Le scrutin solennel aura lieu en fin d’après-midi sur ce texte en première lecture, accompagné d’un volet organique.

La gauche devrait voter contre ou s’abstenir sur cette réforme vue comme « flattant l’opinion ». Les députés LR, qui pointent la « méthode Coué » de la confiance, doivent encore décider de leur positionnement.

Procès filmés, droits renforcés dès l’enquête préliminaire, secret des avocats élargi et encore fin des réductions de peine automatiques: le projet de loi phare du ministre de la Justice vise à reconquérir les Français, dont un sur deux n’a plus confiance dans l’institution judiciaire selon les sondages.

Mais c’est envers les forces de l’ordre que des signaux ont dû être envoyés au fil des débats la semaine dernière.

Eric Dupond-Moretti a appelé lui-même à ne pas « opposer la justice et la police », alors que des milliers de policiers massés mercredi devant le Palais Bourbon réclamaient une réponse pénale plus ferme, deux semaines après le meurtre du brigadier Eric Masson sur un point de deal.

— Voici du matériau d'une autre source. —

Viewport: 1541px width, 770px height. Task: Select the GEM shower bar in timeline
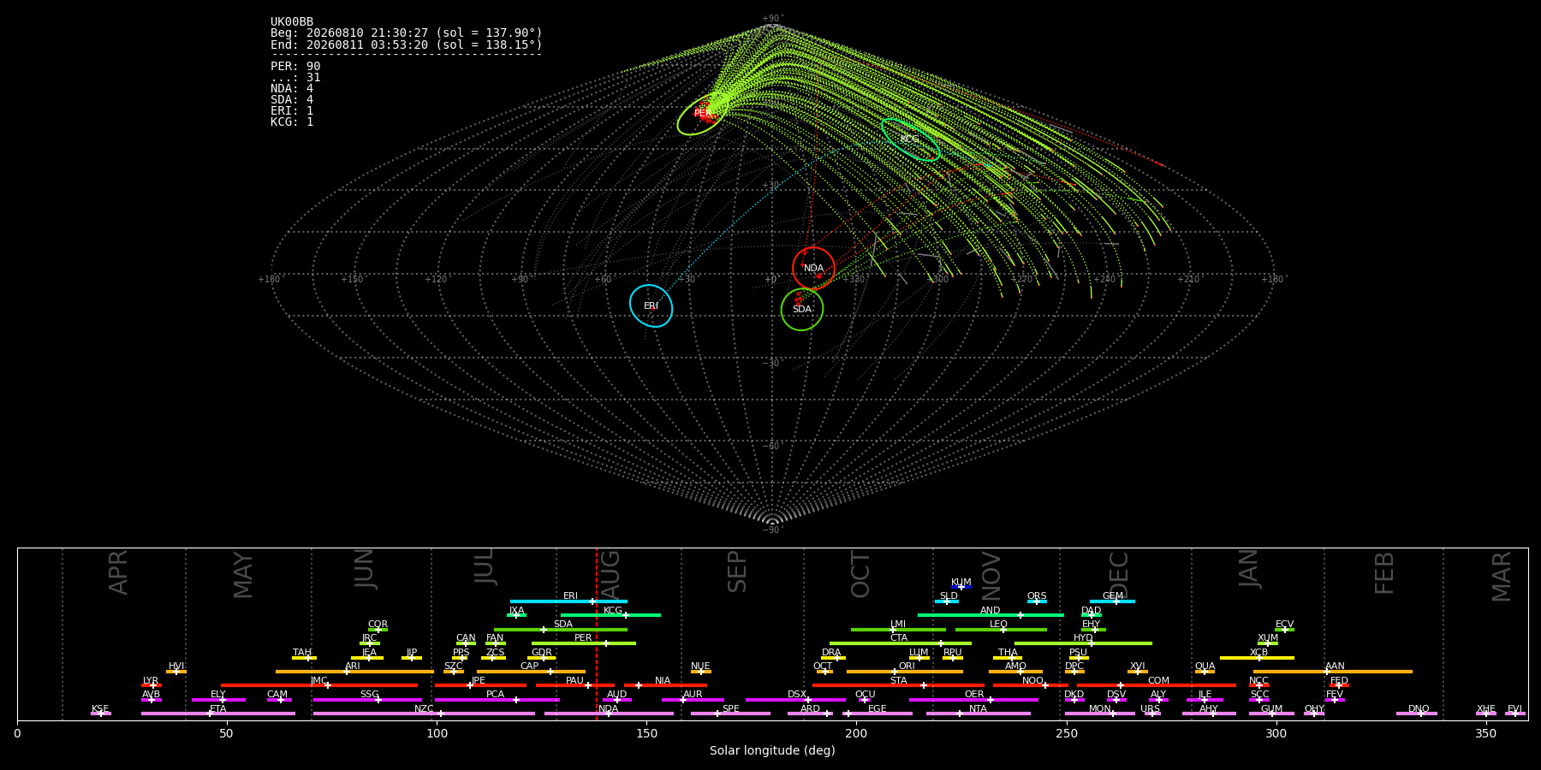pos(1112,601)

« Le problème de la police, c’est la justice! », a tonné lors de ce rassemblement le secrétaire général du syndicat Alliance, Fabien Vanhemelryck, ce qui a suscité indignation parmi les magistrats et malaise dans la classe politique.

Les revendications des policiers ont été relayées dans l’hémicycle notamment par Eric Ciotti (LR), qui a plaidé pour des peines planchers.

« Elles n’ont pas marché » sous la droite, lui a rétorqué le ministre, qui a revanche fait ajouter au projet de loi diverses mesures promises par le Premier ministre ou le ministre de l’Intérieur après le drame d’Avignon.

Ainsi ont été votées une peine de sûreté de 30 ans pour les condamnés à perpétuité pour un crime contre un policier ou un gendarme, la fin des rappels à la loi jugés inefficaces, ainsi qu’une limitation des réductions de peine pour les agresseurs de forces de l’ordre.

« laxisme » récusé

Pris dans la roue de la thématique sécuritaire mise au premier plan à l’approche de 2022, M. Dupond-Moretti s’est fait, selon ses mots, tout au long des échanges « l’avocat de la justice, trop facilement coupable aux yeux de certains de tous les maux de notre société ».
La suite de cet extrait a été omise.